● **Passage shown**
Matthew Benington is a graduate of BA Fine Art, Falmouth University and the Royal College of Art. In 2015 he took on a commission for Penryn Museum as part of New Expressions 3, New Opportunities Award, curated by Field Notes. We spoke to Matt following his research trip to the museum and he told us a little bit about his work and his plans for the commission.
FN: Tell us a little bit about your practice, are there particular themes or ideas which run through your work? Do you often work in response to an existing object or site?

● **Dataset content**

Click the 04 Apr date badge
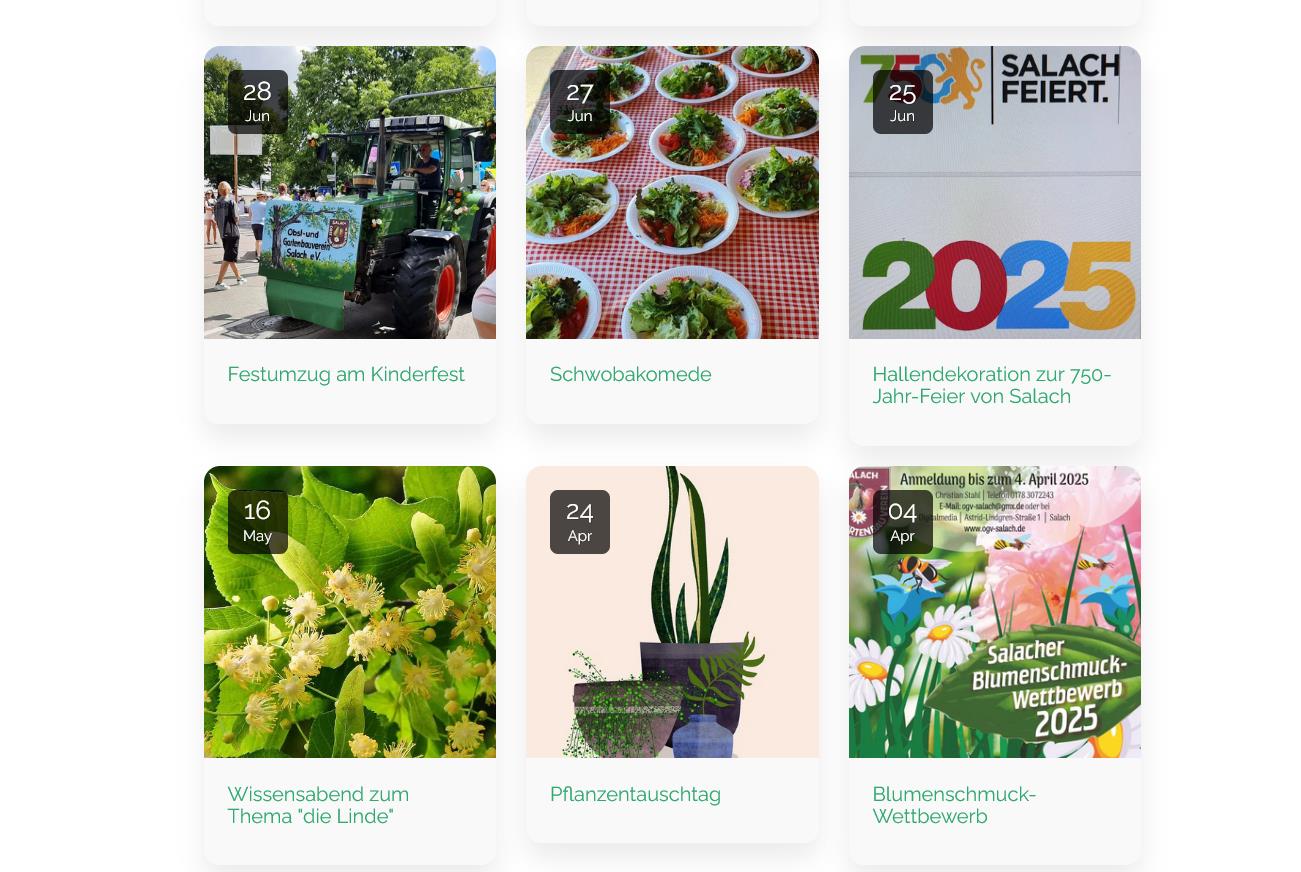The height and width of the screenshot is (872, 1301). (903, 522)
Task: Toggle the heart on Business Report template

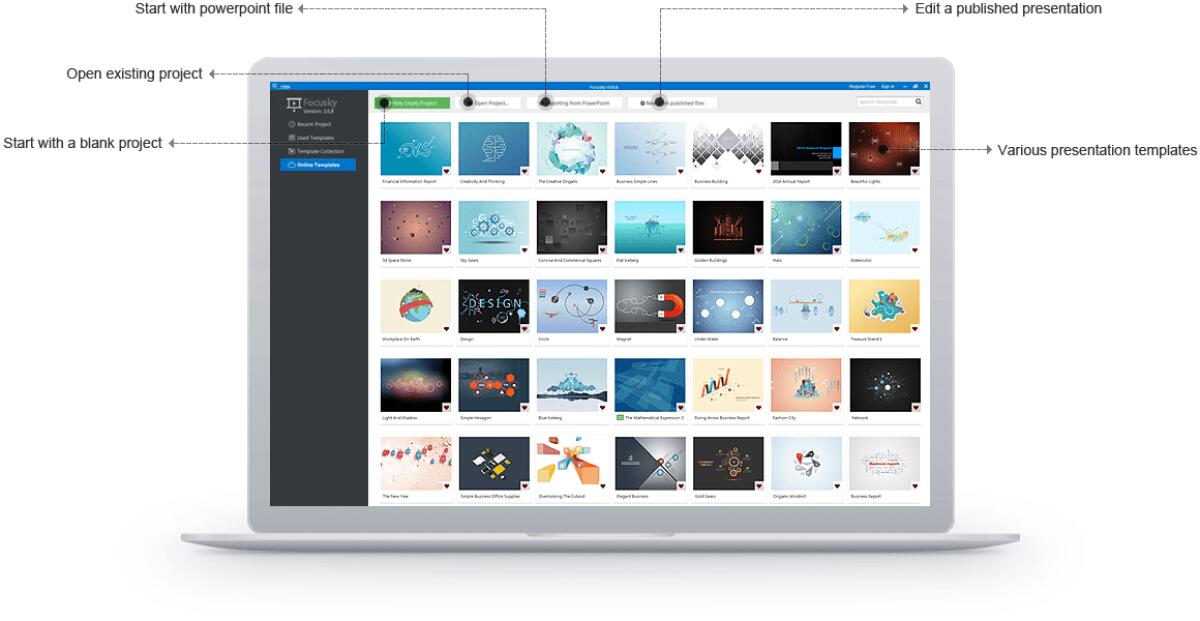Action: coord(913,486)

● **To do**
Please reproduce the Matthew Benington text word for word, from "Matthew Benington is" up to and including "for the commission.".

● **Written solution**
Matthew Benington is a graduate of BA Fine Art, Falmouth University and the Royal College of Art. In 2015 he took on a commission for Penryn Museum as part of New Expressions 3, New Opportunities Award, curated by Field Notes. We spoke to Matt following his research trip to the museum and he told us a little bit about his work and his plans for the commission.